My family recently went on vacation. We spent a lovely time in Walt Disney World, showing Alex all the things that we love about the place: the rides, the shows, the fireworks, the food (OMG, the food. Don't roll your eyes, Disney has tons of gourmet restaurants.) We love the place so much that we spend at least 2 weeks there every year and more if we can swing it.
Usually we come home with tons of pictures (and we did), lots of T-shirts (less this time due to the crappy economy), a new Christmas ornament (got that, and it's adorable) and a boatload of stuff for my scrapbooking. And we leave with a sense of sadness and satisfaction intermingled; bittersweet and worn out.
This time, however, was different. We were eager to leave, the bittersweet skewing sharply to the bitter near the end of our trip when my car was stolen. We parked it one night, right outside our room, carried an exhausted, sleeping Alex inside and went to bed. The next morning we packed up the diaper bag, got everyone dressed and stepped into what felt like unreality. We looked where the car was parked, and then we looked again. I asked Jym to be sure that I hadn't forgotten and then we both looked stupidly around the parking lot, as though the Jeep might have gotten bored and gone for a drink in the middle of the night, returning to a different space in its confusion.
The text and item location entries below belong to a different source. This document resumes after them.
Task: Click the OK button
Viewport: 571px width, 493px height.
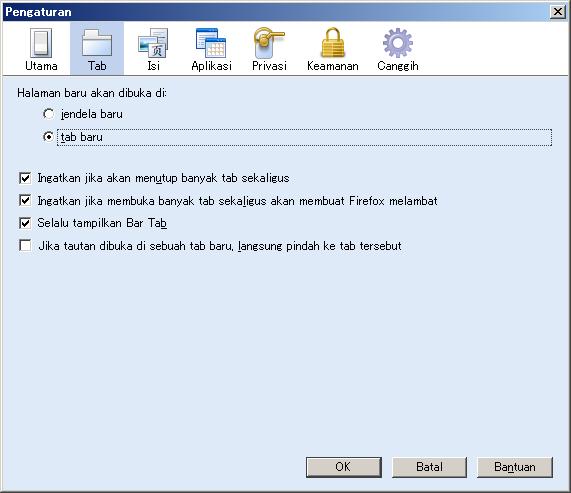Action: [x=343, y=467]
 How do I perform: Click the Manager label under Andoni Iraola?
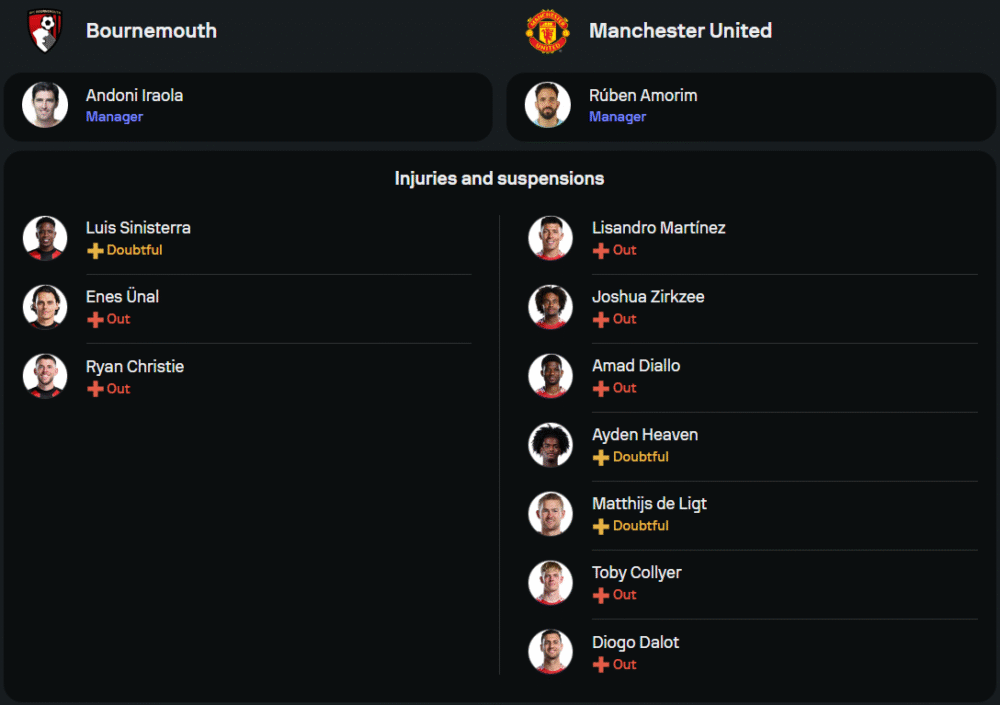click(x=114, y=117)

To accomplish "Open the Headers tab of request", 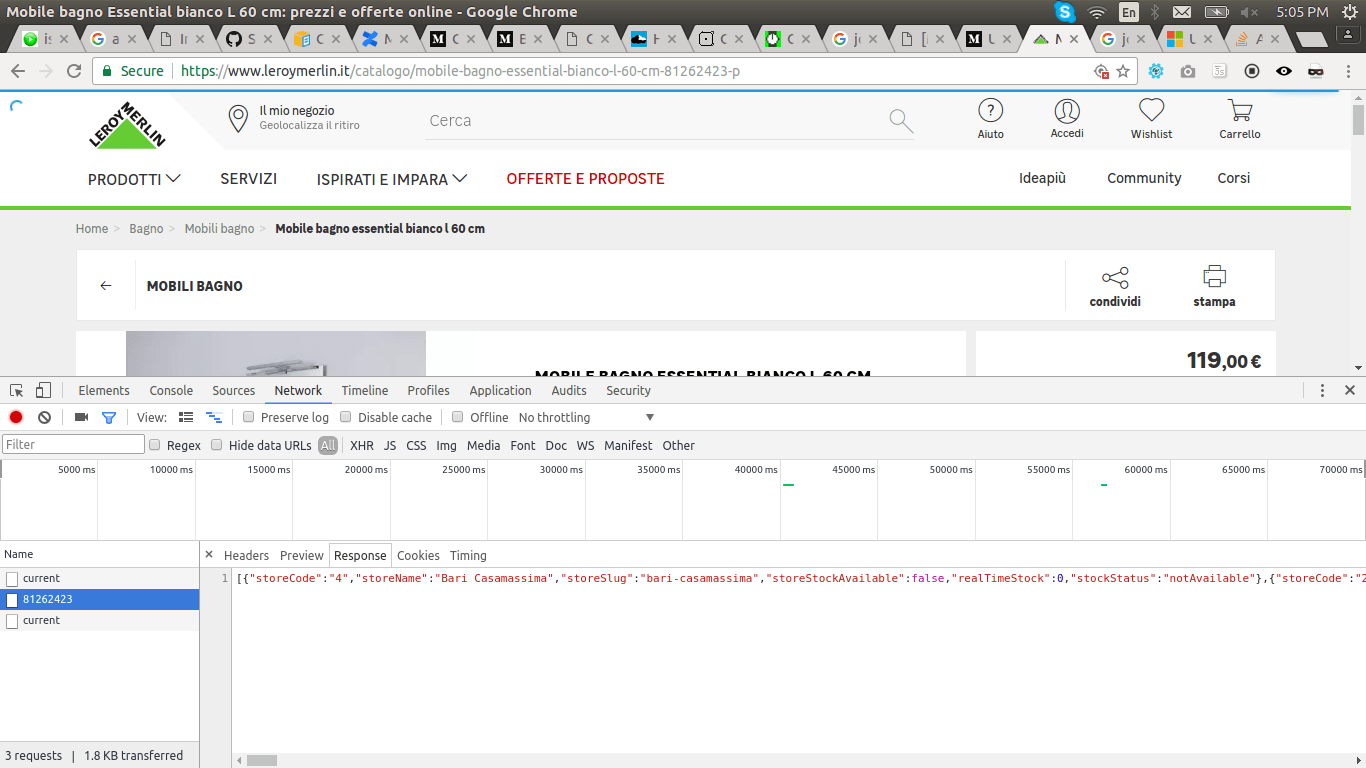I will pos(246,555).
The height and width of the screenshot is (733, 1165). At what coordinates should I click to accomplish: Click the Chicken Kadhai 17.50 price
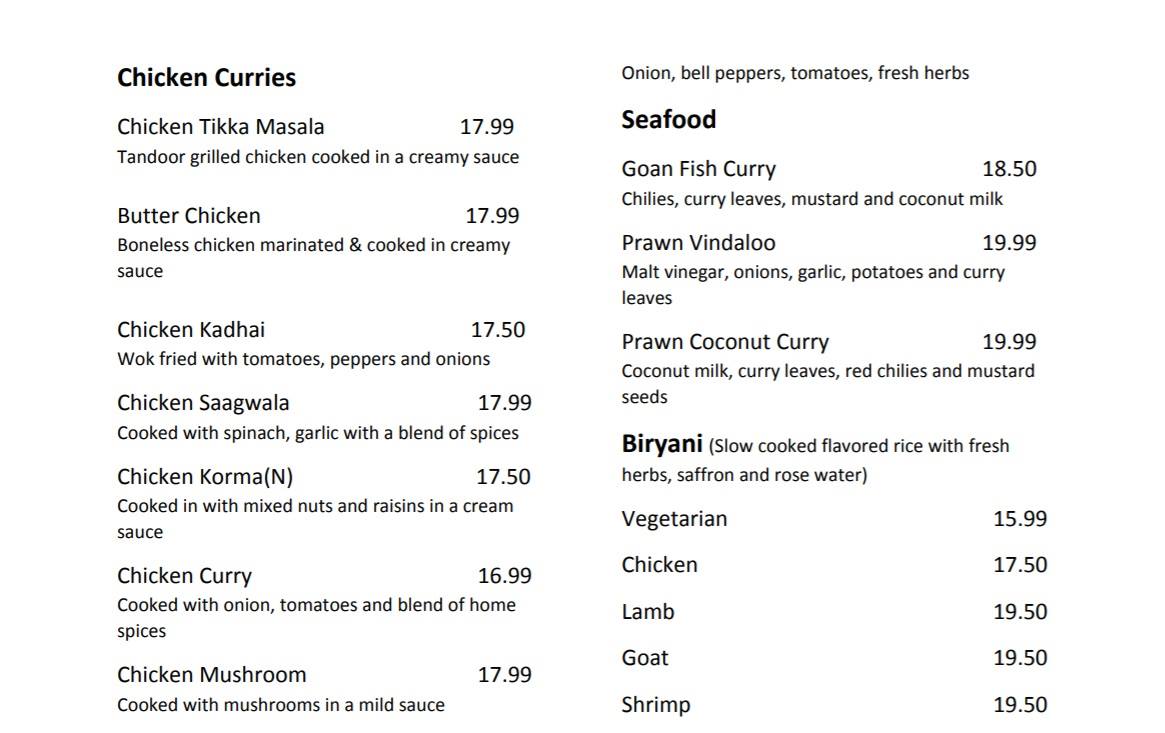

The cops were called and Disney stepped up, giving us a stroller and providing transportation for the remainder of our stay and the return trip home, 650 miles away. We waited, hoping that the car would be found and also hoping that it wouldn't (because who doesn't want a reason to go get a new car?). The Orange County Sheriffs called us on Halloween; my car had been located at an industrial park about 20 miles outside of Orlando. I felt a sense of relief and then one of disappointment when they told us that the radio and stroller had been taken. But it was no big deal; everything was covered by insurance and stuff can be replaced.
My car finally made it back to town today. We went to the shop where they're checking it out to get some things out of it that I had been needing. I opened the door and then I couldn't stop crying. My things, all the little things that accumulate, were scattered everywhere. There were papers in the floor, all over the backseat; a CD was discarded in the passenger floorboard, the only remnant of the dozens that I kept in the car. Jym's Air Force sweatshirt was thrown over the backseat, but mine was missing. The change jar that I keep in the console was gone. Jym's Zippo was gone, taken from its place in the ashtray.
And it finally hit me, what seems like such a nothing on paper. It was just a car, just some stuff and a handful of change. But it was mine. These things, this space, it was mine.
And now it doesn't feel like mine anymore. I sat in the driver's seat; my feet didn't reach the pedals and it was leaned back at an uncomfortable angle. I felt like there was someone lurking over my shoulder, but of course I was alone, sitting in a car and crying in the bright afternoon sunlight. Jym came up behind me and I leaned into him; crying out the loss that I thought I hadn't felt.